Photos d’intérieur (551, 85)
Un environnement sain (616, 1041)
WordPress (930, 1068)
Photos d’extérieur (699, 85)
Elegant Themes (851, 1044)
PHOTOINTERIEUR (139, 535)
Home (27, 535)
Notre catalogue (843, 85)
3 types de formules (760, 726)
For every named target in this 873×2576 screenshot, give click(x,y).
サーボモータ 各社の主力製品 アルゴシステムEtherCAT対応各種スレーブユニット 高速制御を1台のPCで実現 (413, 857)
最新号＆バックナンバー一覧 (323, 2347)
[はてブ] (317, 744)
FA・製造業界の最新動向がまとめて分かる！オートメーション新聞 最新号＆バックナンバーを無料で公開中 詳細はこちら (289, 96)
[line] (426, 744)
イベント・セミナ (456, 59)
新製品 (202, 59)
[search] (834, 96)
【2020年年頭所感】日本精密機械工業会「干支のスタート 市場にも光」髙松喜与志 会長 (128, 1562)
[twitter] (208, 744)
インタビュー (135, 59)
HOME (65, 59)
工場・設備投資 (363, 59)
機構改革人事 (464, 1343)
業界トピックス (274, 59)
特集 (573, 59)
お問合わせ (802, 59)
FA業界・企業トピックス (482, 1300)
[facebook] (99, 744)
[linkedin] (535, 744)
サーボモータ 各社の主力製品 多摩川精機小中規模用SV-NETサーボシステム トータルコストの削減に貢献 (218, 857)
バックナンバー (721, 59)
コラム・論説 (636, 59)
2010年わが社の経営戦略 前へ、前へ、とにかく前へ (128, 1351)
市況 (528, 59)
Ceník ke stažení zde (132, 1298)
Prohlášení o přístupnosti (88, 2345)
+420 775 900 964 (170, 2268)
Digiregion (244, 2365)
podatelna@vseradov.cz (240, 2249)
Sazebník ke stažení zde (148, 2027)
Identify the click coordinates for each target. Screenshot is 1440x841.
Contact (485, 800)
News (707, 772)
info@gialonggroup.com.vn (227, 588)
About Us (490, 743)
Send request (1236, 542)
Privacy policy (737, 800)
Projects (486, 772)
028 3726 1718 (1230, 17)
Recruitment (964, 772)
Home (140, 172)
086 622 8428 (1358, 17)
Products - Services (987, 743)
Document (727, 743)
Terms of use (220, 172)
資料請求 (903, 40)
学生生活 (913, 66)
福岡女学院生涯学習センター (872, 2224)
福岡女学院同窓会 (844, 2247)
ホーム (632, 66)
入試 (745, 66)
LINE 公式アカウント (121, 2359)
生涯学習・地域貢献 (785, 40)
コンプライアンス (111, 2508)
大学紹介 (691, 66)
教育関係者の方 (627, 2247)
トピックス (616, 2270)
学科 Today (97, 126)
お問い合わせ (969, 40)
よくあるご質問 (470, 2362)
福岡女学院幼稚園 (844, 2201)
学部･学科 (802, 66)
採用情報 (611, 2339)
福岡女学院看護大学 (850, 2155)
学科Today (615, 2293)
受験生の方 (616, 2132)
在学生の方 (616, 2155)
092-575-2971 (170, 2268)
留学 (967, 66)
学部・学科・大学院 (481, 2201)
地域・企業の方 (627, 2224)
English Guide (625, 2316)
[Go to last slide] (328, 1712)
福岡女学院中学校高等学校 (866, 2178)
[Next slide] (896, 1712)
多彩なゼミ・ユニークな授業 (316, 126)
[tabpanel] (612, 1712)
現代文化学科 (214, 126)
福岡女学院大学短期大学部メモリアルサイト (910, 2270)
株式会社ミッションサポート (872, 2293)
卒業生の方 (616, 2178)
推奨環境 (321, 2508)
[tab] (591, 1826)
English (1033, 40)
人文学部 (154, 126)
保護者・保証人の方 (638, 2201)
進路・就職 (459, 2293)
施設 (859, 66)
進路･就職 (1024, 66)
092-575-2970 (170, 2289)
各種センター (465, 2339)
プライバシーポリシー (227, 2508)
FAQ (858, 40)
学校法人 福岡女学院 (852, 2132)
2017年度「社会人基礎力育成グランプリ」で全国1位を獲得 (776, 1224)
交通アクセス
:::
WHAT IS ASKED.
Write the items from the first line through the line containing "[twitter] (208, 744)" as a JSON list of strings, one string per line, leaving out any blank lines.

FULL RESPONSE.
[
  "Photos d’intérieur (551, 85)",
  "Un environnement sain (616, 1041)",
  "WordPress (930, 1068)",
  "Photos d’extérieur (699, 85)",
  "Elegant Themes (851, 1044)",
  "PHOTOINTERIEUR (139, 535)",
  "Home (27, 535)",
  "Notre catalogue (843, 85)",
  "3 types de formules (760, 726)",
  "For every named target in this 873×2576 screenshot, give click(x,y).",
  "サーボモータ 各社の主力製品 アルゴシステムEtherCAT対応各種スレーブユニット 高速制御を1台のPCで実現 (413, 857)",
  "最新号＆バックナンバー一覧 (323, 2347)",
  "[はてブ] (317, 744)",
  "FA・製造業界の最新動向がまとめて分かる！オートメーション新聞 最新号＆バックナンバーを無料で公開中 詳細はこちら (289, 96)",
  "[line] (426, 744)",
  "イベント・セミナ (456, 59)",
  "新製品 (202, 59)",
  "[search] (834, 96)",
  "【2020年年頭所感】日本精密機械工業会「干支のスタート 市場にも光」髙松喜与志 会長 (128, 1562)",
  "[twitter] (208, 744)"
]